Instructions for the task
Restate all entries exactly. Skip the images.
+++ Input material +++
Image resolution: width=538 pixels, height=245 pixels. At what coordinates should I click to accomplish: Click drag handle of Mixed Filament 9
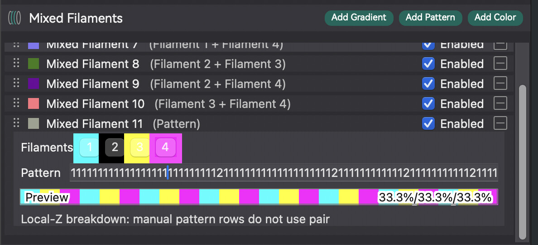click(x=16, y=83)
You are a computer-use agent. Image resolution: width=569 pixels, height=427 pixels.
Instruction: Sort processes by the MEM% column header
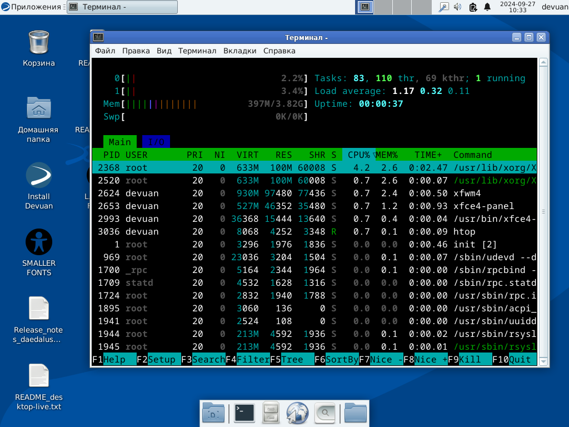[x=387, y=155]
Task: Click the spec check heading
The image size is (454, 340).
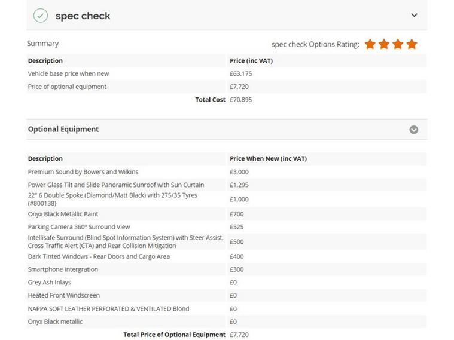Action: pos(83,16)
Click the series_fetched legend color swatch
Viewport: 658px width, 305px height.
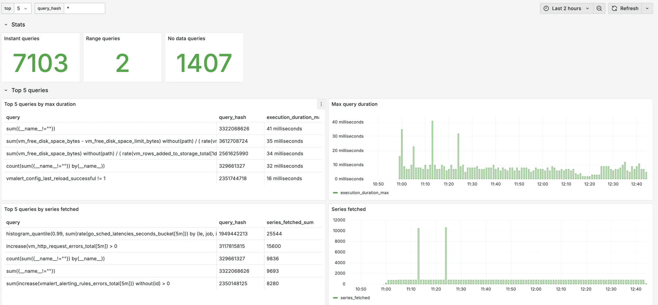335,298
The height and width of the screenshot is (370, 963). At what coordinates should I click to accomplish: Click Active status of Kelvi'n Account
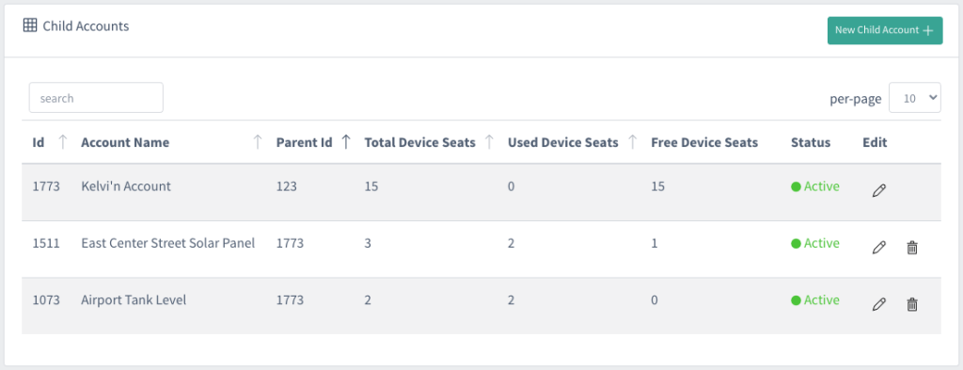click(815, 186)
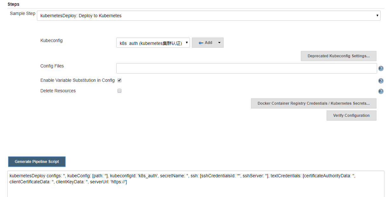This screenshot has height=197, width=386.
Task: Open Deprecated Kubeconfig Settings
Action: (338, 56)
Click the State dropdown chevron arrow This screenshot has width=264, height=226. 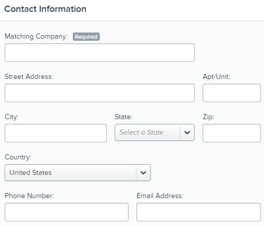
+++
Solution for this task
Image resolution: width=538 pixels, height=245 pixels. At what coordinates should I click to accomplish: Click drag handle of Mixed Filament 9
click(x=16, y=83)
You are a computer-use agent. Image resolution: width=569 pixels, height=427 pixels.
Instruction: Sort processes by the MEM% column header
[x=387, y=155]
Task: Click the spec check heading
The image size is (454, 340).
Action: pos(83,16)
Click the series_fetched legend color swatch
Viewport: 658px width, 305px height.
335,298
The height and width of the screenshot is (370, 963). At what coordinates should I click to accomplish: Click Active status of Kelvi'n Account
click(815, 186)
This screenshot has height=197, width=386.
Task: Open Deprecated Kubeconfig Settings
Action: (338, 56)
Click the State dropdown chevron arrow This screenshot has width=264, height=226. 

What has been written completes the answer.